> [Supplied material]
--

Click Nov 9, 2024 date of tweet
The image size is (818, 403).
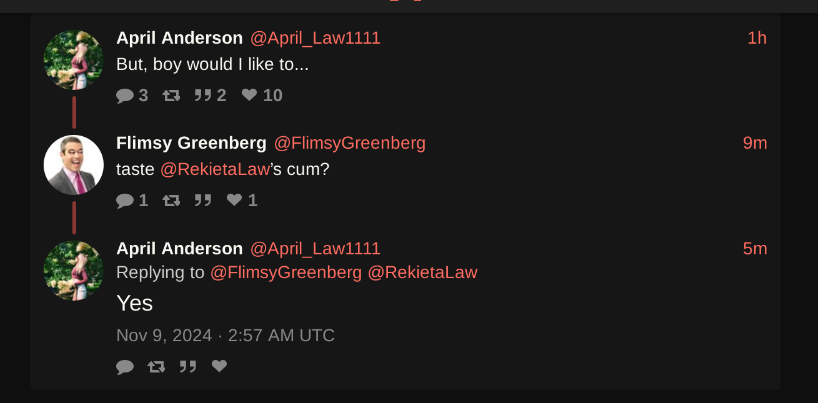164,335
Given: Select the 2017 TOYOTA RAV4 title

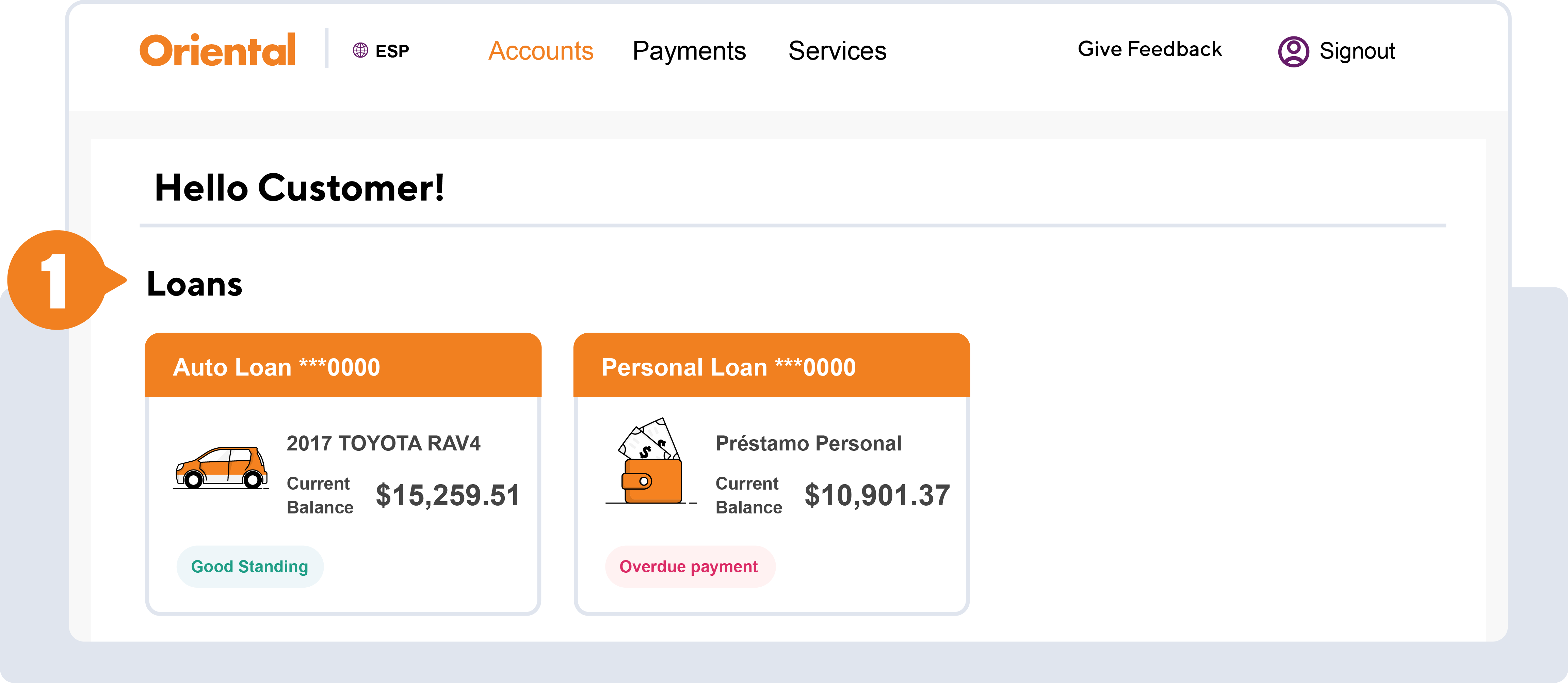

--

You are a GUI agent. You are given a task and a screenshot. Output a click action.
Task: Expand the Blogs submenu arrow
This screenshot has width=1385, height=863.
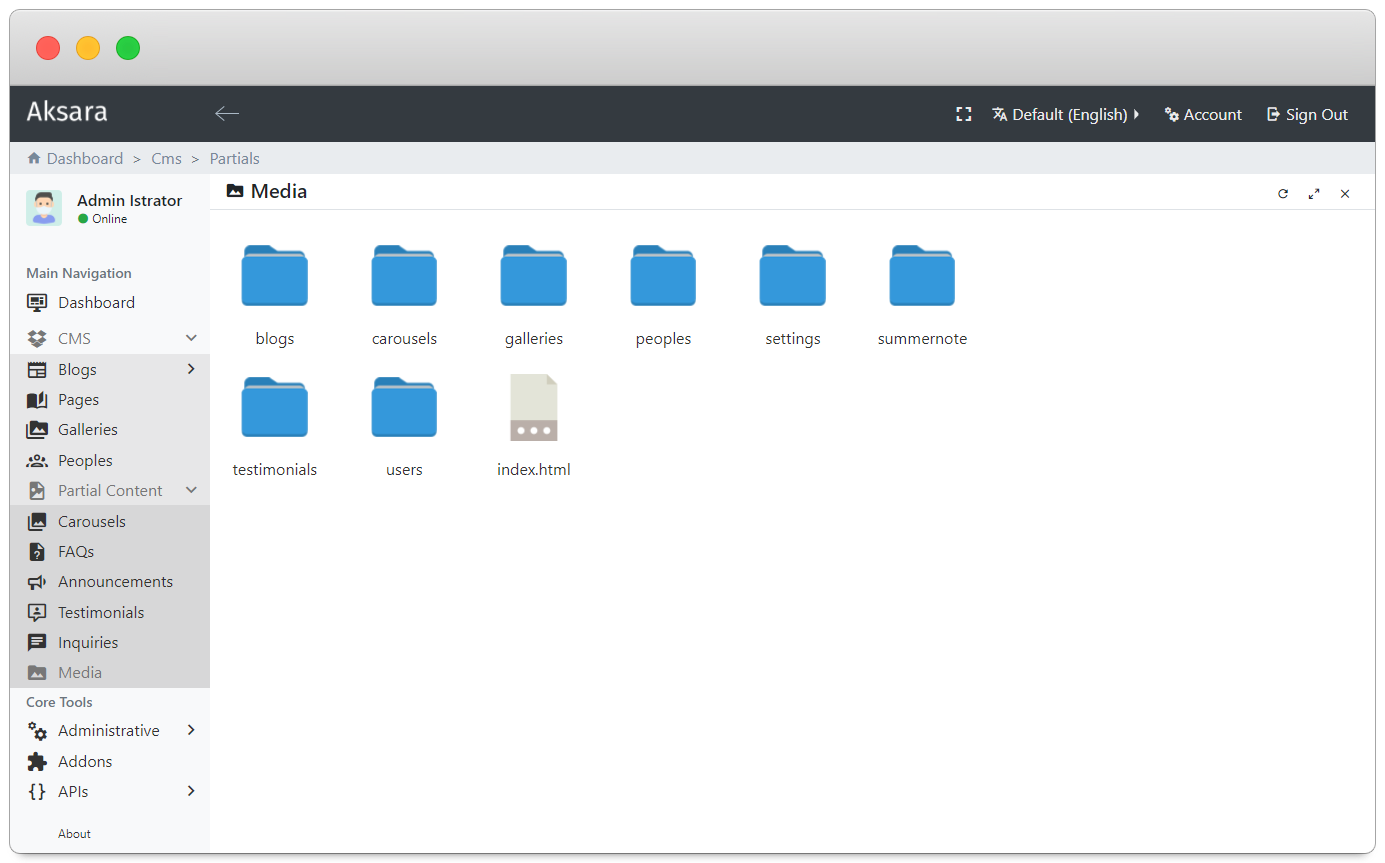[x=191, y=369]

--

> [Task instructions]
Return each line of the material that contains the string "screenshot", treating uppercase and lowercase letters as different.

> [Worked answer]
You are a GUI agent. You are given a task and a screenshot. Output a click action.
This screenshot has width=1385, height=863.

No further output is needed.